The Easy Life in Kamusari is a slice-of-life pastoral novel with a touch of magical realism. The story follows Yuki Hirano, a recent high school graduate who doesn’t know what to do with his life. His parents blackmail him (the nature of the blackmail is hilarious) into going to Kamusari to work as a forestry trainee.

Yuki is used to the hustle show more and bustle of his city, Yokohama. I really liked how the author let me experience the atmosphere of Kamusari through Yuki’s eyes: dense forests, rice fields, and traditional Japanese farmhouses. At first he is bored, he hates the village and the difficult work. Yuki’s transformation from a nonchalant city boy to someone who loves forestry and Kamusari way of life is very touching. The descriptions of the villagers and interactions between characters are quirky and humane. It adds a lot of charm to the book.

“Life here strikes me as pretty unusual. The people are funny in a way. They seem so mild-mannered, but then they’ll quietly say or do something totally destructive.”

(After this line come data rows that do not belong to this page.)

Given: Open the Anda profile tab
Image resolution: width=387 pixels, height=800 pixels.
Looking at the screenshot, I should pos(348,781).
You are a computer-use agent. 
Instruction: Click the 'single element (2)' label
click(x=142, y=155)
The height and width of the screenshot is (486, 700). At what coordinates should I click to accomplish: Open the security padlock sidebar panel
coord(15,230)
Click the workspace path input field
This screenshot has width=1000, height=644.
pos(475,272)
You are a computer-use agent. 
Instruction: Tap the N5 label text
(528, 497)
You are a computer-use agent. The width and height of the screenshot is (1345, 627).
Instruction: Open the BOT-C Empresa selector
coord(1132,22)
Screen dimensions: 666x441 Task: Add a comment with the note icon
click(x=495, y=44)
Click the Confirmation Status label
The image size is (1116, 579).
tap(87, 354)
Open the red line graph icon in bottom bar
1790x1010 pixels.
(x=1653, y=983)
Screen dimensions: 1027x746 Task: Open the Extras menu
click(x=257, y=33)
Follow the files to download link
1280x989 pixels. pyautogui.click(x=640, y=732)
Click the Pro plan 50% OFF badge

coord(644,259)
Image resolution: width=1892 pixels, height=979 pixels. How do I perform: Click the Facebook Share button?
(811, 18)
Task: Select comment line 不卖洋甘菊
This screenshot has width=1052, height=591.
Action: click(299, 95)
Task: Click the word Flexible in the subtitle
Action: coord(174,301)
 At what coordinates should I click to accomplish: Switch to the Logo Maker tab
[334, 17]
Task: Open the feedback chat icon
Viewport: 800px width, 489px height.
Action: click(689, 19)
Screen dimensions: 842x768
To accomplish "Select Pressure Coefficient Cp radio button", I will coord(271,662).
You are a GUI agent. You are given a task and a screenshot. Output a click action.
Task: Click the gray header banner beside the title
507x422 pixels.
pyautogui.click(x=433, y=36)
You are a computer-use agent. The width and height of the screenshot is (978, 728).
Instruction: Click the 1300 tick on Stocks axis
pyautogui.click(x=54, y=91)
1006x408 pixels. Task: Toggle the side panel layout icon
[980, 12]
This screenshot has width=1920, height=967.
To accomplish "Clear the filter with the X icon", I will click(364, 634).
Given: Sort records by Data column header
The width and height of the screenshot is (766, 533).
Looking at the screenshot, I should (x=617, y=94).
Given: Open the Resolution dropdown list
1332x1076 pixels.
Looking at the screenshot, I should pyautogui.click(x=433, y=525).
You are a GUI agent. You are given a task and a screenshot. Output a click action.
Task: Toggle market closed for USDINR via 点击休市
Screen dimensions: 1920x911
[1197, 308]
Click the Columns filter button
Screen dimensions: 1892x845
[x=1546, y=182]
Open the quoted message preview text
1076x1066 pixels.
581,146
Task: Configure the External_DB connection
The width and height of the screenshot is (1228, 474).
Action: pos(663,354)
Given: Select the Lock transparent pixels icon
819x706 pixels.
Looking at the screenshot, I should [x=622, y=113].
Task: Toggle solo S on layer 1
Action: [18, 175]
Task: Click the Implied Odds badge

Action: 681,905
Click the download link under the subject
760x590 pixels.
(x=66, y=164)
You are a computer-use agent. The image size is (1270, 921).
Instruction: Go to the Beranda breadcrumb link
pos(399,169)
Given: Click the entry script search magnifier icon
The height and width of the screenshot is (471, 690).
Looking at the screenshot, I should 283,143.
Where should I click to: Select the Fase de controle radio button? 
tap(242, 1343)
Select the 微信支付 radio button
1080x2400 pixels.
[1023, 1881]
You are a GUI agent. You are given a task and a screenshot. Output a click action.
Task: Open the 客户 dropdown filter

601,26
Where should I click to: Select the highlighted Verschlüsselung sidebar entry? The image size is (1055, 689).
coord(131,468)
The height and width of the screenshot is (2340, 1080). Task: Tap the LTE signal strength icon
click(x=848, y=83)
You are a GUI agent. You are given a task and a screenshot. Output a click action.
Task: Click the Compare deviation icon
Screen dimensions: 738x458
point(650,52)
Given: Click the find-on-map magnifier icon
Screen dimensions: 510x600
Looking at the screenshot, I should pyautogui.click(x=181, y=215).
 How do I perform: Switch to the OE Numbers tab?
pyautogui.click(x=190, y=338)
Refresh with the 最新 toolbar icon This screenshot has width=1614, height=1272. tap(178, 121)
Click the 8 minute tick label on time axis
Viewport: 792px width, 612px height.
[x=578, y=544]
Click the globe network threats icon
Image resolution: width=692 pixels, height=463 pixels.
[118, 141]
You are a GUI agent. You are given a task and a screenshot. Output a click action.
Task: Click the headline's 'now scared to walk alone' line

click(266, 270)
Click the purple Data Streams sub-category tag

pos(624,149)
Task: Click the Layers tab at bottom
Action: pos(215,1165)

“The incoherence of a crazy quilt, the orderliness of spun silk: these two opposites were subtly interwoven into village life.”


I have a lot to say about Miho’s and Yoki’s (Yoki is one of the forest workers) marriage, but I’ll just let Yuki observe instead:
“Miho, walking alongside me, murmured, “I suppose you think I am crazy?” Um, yeah, not being an option, I said nothing.”

The magical realism elements are not a big part of the story, but they add a lovely flavour. There are gods and spirits living on Mount Kamusari – they are essential to village life, but they are only there when the story requires it. Forestry is just as essential to Kamusari and its people – without the forest, there would be no village.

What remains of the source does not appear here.